The Wise County Messenger‘s Kristen Tribe took to her column to grumble that the TM Daily Post has overlooked the hilarity of the paper’s police blotter, writing:
Wise County is victim of a gross injustice.
Despite a crime report that can elicit laughter from even our most serious readers, it has failed to capture the attention of the clever writers at Texas Monthly. …
[O]ne of [the TM Daily Post’s] regular posts is “Meanwhile, in Lufkin” which includes the monthly highlights of the Lufkin police blotter, as read in the Lufkin Daily News.
Not to take anything away from the East Texas highjinks, but Wise County is also a hot bed of ridiculous crime, crazy criminals and eye-popping problems.
Tribe later cedes that Lufkin’s police blotter may be more richly detailed. “Perhaps the only thing the Lufkin has on us are the specifics,” she wrote.
With this criticism in mind, we decided to conduct an unscientific survey of both police blotters. After combing through the last six months for notable moments, we tallied 22 gems from the Wise County Messenger and 49 items from the Lufkin Daily News.
Perhaps this is not quite a fair fight. Lufkin, after all, is in East Texas, perhaps one of the strangest corners of the nation, and Wise County sits some forty miles northwest of the Metroplex. Angelina County is also more populated, with 86,771 people to Wise County’s 59,127, according to the 2010 Census.
While Lufkin still weirder, pound for pound, the Wise County Messenger does have a surfeit of absurd crime of its own. We’ve collated 22 items from the Wise County Messenger since last November below:
“Several residents stopped a woman and chastised her because she had been speeding down the road.”
“A couple going through a break-up called the Sheriff’s Office to help them mediate their disagreements.”

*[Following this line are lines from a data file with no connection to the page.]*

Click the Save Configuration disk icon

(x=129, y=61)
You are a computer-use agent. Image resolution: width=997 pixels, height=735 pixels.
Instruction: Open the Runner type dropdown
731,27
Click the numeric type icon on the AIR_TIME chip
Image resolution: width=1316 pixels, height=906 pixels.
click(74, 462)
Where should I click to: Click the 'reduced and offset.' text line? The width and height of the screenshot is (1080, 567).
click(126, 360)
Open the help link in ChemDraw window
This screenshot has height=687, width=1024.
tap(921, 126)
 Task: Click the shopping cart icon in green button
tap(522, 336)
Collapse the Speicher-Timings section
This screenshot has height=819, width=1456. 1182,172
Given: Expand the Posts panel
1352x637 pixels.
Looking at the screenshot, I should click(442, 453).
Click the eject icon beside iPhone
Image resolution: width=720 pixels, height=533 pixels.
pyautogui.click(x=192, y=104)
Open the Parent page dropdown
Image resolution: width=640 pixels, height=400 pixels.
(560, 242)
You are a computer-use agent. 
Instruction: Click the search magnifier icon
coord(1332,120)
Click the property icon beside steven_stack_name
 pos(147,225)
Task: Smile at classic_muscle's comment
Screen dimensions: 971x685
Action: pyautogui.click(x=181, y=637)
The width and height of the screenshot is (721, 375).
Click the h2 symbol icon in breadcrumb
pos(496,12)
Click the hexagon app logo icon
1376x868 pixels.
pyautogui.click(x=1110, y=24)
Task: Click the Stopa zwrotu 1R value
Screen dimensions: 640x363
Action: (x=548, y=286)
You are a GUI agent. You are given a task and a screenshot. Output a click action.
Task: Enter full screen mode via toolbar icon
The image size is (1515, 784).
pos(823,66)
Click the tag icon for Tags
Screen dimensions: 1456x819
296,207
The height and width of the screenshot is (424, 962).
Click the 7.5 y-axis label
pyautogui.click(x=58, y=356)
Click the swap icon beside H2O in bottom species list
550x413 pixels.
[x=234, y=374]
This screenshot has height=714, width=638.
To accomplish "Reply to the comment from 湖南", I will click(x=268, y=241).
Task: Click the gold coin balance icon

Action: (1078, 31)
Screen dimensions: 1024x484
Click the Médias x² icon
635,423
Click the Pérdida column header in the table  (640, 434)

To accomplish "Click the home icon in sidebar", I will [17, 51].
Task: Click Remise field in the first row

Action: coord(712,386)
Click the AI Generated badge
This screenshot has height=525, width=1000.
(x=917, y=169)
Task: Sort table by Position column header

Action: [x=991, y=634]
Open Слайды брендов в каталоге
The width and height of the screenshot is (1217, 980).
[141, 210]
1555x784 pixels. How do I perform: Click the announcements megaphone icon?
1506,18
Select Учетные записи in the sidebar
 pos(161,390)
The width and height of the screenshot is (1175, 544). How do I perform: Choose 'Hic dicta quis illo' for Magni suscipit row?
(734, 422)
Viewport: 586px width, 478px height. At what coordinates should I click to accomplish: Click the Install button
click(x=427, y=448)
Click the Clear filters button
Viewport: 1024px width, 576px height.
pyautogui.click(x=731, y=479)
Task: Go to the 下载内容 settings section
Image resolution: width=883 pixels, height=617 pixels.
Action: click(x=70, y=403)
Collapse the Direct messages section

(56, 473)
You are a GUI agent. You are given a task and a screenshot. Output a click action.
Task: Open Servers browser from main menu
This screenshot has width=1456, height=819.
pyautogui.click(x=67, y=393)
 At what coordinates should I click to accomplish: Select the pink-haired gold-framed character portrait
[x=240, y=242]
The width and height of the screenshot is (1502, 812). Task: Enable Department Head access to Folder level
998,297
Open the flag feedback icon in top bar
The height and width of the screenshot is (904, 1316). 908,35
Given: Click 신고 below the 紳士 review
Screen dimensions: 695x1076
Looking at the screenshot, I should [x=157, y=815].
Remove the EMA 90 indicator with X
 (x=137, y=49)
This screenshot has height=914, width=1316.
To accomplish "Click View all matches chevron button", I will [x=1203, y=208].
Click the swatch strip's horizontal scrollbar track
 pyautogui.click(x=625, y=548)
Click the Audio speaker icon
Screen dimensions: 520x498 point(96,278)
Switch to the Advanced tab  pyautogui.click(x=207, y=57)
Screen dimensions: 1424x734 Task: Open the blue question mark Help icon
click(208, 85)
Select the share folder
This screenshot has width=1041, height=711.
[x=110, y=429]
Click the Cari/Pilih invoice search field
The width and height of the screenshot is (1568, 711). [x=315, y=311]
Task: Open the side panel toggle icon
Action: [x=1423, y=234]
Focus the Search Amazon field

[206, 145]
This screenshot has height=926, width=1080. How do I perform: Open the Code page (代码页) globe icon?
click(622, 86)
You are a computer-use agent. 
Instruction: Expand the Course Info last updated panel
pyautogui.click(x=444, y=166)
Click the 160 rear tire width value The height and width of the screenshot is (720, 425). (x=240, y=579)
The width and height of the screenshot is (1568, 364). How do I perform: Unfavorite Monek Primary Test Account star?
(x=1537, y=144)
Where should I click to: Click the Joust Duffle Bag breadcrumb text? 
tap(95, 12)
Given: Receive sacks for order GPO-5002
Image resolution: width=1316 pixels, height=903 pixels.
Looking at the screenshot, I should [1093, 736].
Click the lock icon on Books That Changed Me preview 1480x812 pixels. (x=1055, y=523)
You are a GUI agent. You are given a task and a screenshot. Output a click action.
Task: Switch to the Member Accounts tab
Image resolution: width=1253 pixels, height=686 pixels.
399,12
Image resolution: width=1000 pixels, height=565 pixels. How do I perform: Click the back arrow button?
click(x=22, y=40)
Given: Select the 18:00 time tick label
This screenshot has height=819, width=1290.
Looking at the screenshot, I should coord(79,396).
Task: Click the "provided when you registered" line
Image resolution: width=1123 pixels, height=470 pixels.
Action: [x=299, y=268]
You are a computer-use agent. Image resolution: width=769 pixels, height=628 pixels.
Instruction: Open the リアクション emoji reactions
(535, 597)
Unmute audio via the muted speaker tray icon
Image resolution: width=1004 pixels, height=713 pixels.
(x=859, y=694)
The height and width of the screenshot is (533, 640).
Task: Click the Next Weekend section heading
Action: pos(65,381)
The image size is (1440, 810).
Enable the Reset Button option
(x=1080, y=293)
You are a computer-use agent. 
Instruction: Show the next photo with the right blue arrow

“A homeowner in Boonsville reported that he found a bottle of rubbing alcohol and the remnants of a small fire made out of twigs on the floor in his shed. He had no idea how they got there.”
“In the latest episode of an ongoing dispute between neighbors, one of them tossed a dead rat at the other one and went inside.”
“A couple living in Briar got into an argument over baking flour.”
“A man returned to his home in Poolville after being gone for several days to discover a cat locked in one of the rooms. He also noticed that the microwave door was mysteriously open.”
“A boy at a home in Chico had ‘cold hot chocolate’ thrown at him after he mouthed off to his mother’s boyfriend.”
“A family got into an argument over a son’s lifestyle choices.”
“Cigarettes and a dog grooming kit were burglarized from a trailer home.”
“A man reported that his neighbor spilled paint all over his porch. The neighbors said it was just an accident, and they’ll clean it up.”
“A man got into an argument with his son because the boy is lazy.”
“A man reported that someone drove by his truck and looked at it.”
“A property owner was upset because a neighbor drives around on their land looking for cows that wandered off.”
January 6 brought a trio of crimes involving ungulates:
“Unknown suspects placed a dead goat in the bed of a pickup and stole a spare tire from the vehicle while it was parked at Paradise High School.”
“A woman reported that her neighbor’s dog killed her sheep.”
“A woman’s goat was killed by her neighbor’s dogs.”
“A woman reported that a delivery driver stole her house cat.”
“Two geese were stolen.”
“A woman purchased cows, and she said the wrong cows were delivered to her farm.”
“What was first believed to be a burglary at a residence was simply a case of toys being stored out of place.”
“A man reported that his mother was harassing his Realtor.”
“A woman reported that her husband was in possession of child pornography. After further investigation, it turned out to only be a collection of Penthouse and Hustler magazines.”